-- Task input follows --

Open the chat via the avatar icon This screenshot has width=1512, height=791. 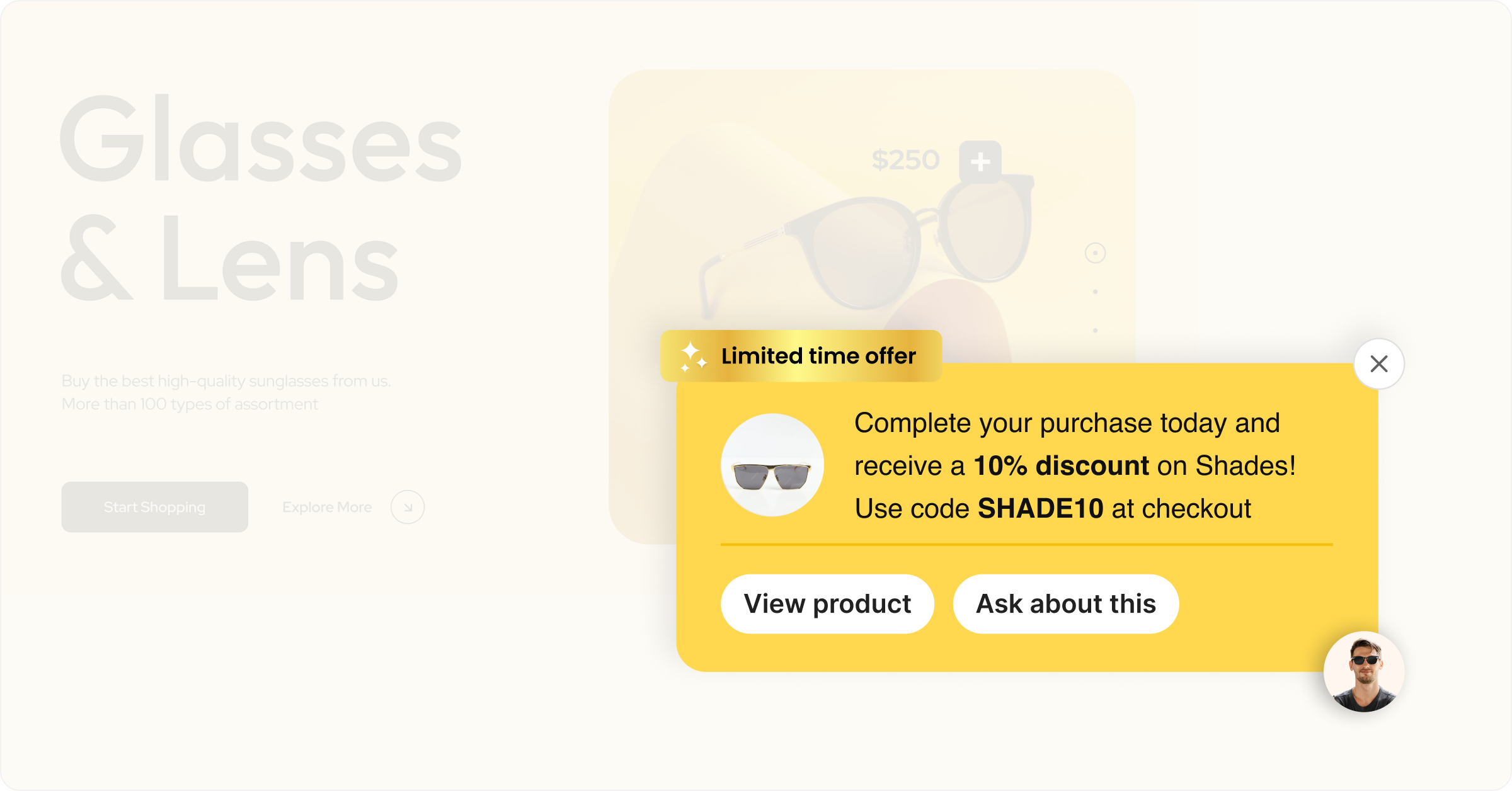pyautogui.click(x=1365, y=672)
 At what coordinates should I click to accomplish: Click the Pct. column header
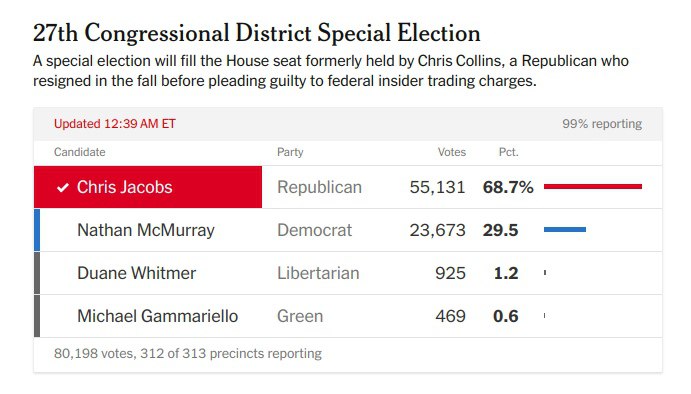[x=509, y=152]
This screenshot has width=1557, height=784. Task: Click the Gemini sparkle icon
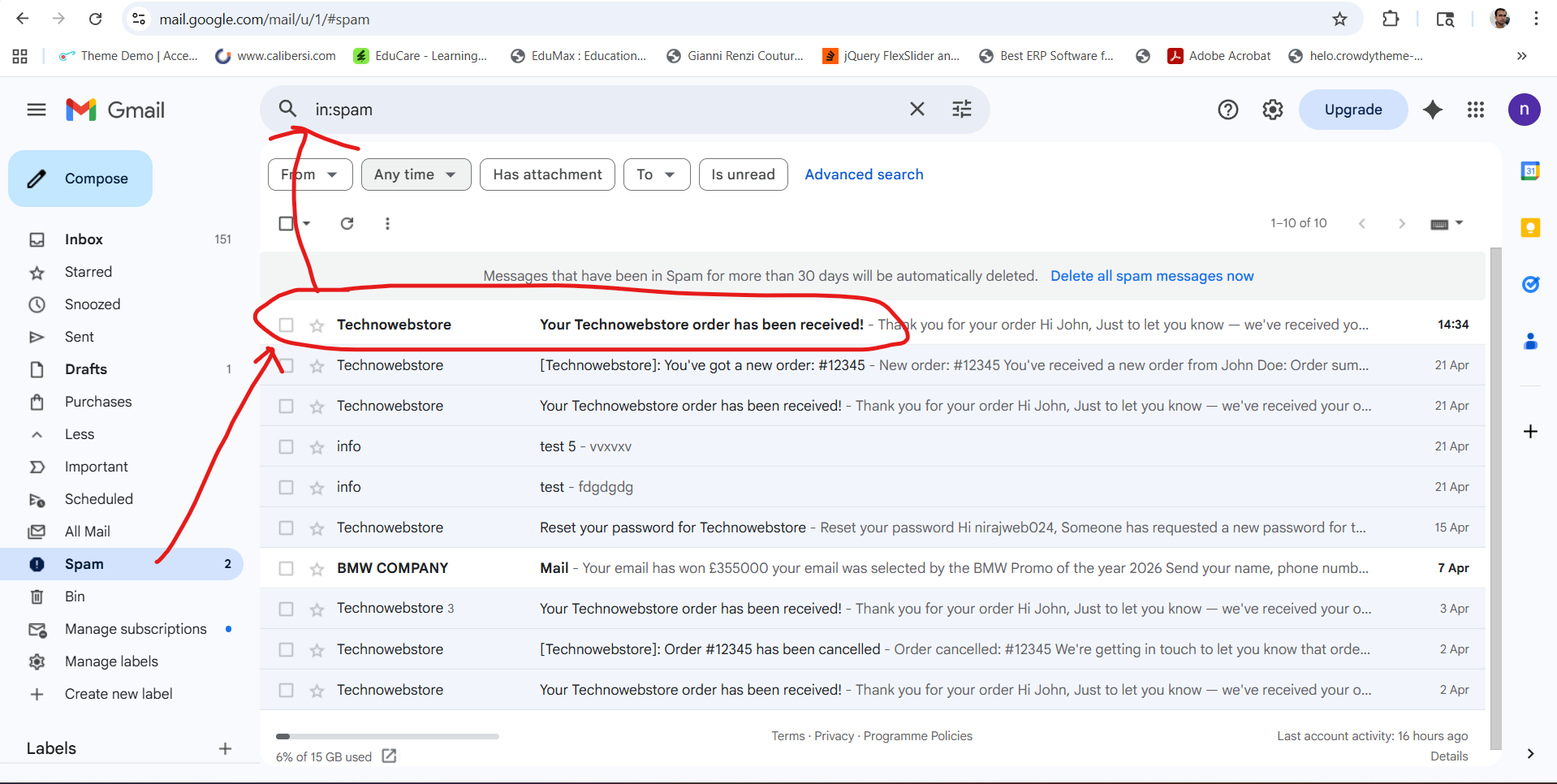1433,110
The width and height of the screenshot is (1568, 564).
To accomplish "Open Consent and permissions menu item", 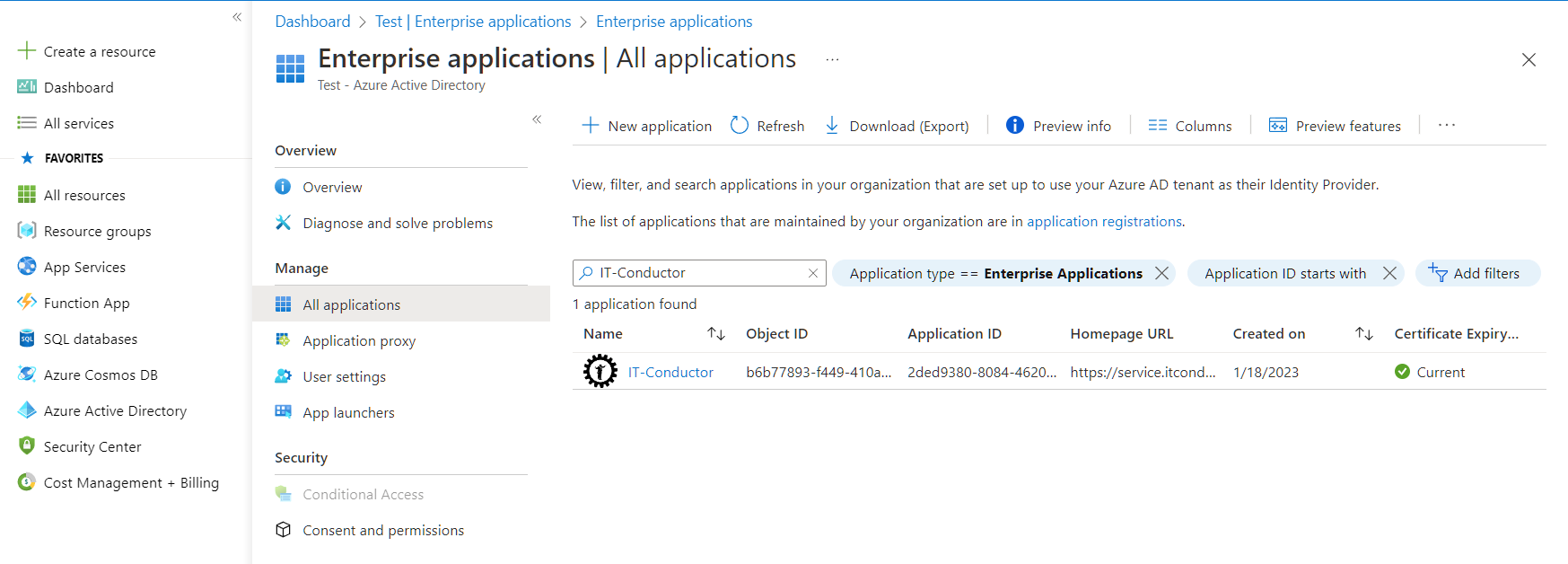I will [383, 530].
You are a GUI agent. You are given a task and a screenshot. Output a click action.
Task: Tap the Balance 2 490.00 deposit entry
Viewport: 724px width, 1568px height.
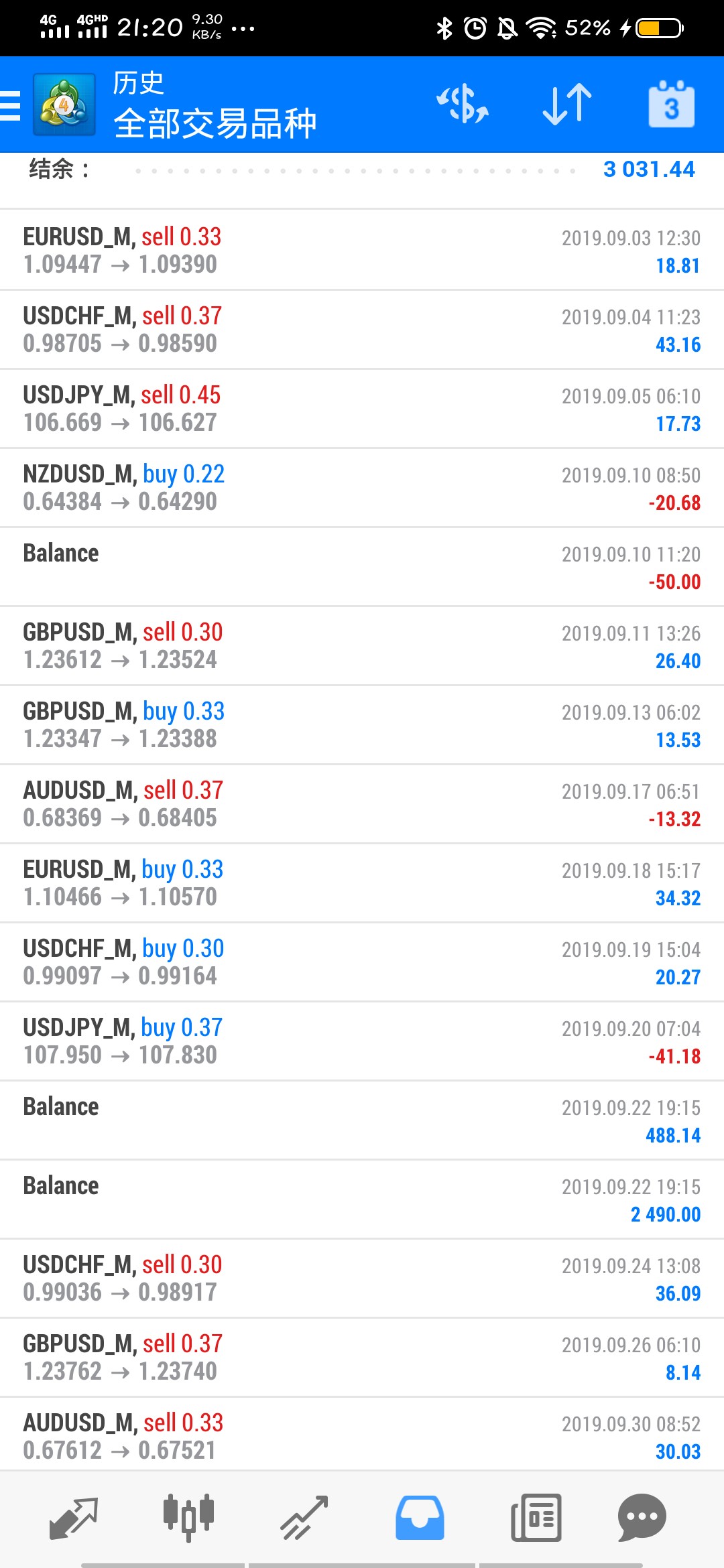[362, 1199]
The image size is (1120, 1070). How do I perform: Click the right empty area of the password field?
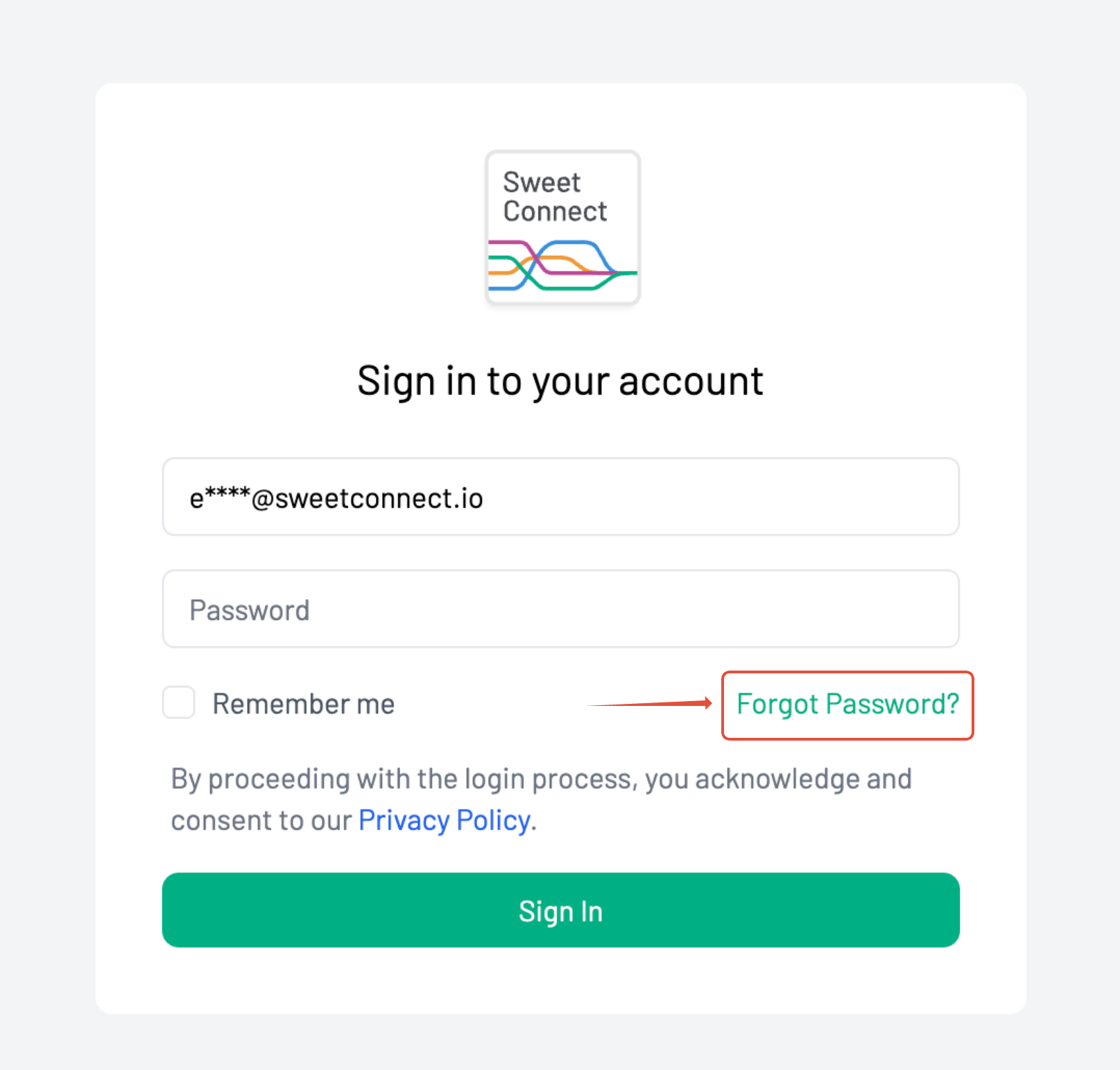[635, 609]
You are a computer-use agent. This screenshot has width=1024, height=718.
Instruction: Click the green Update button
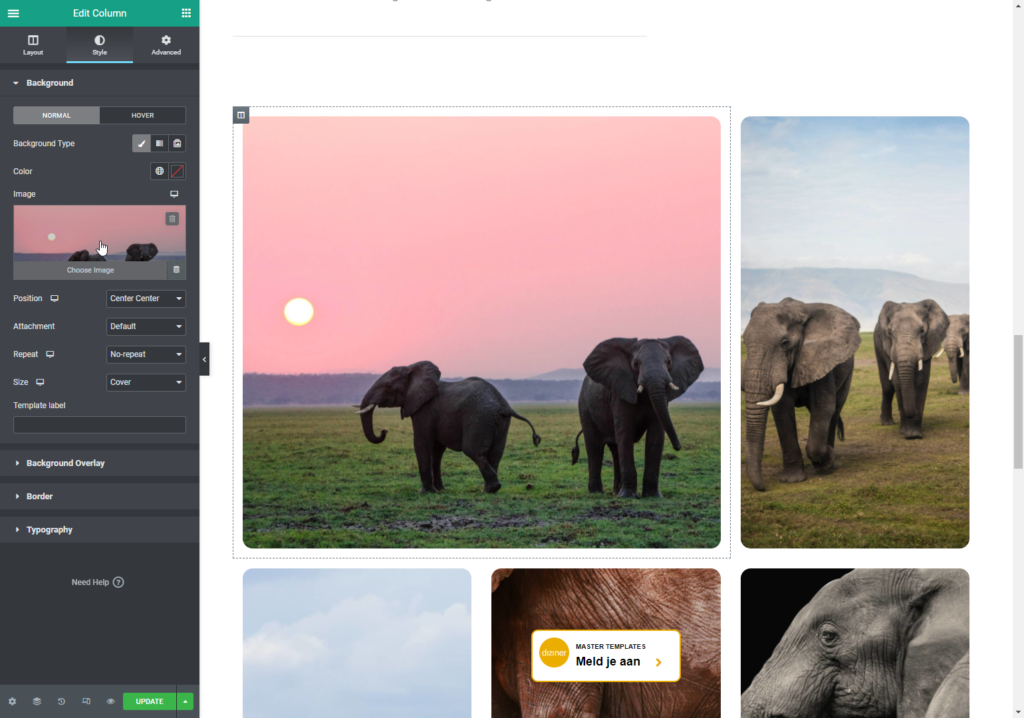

-- Task input concluded --

§ **Exercise instructions**: Looking at the records above, please work out how many lines contain "agent" and state only that number.

§ **Exercise answer**: 2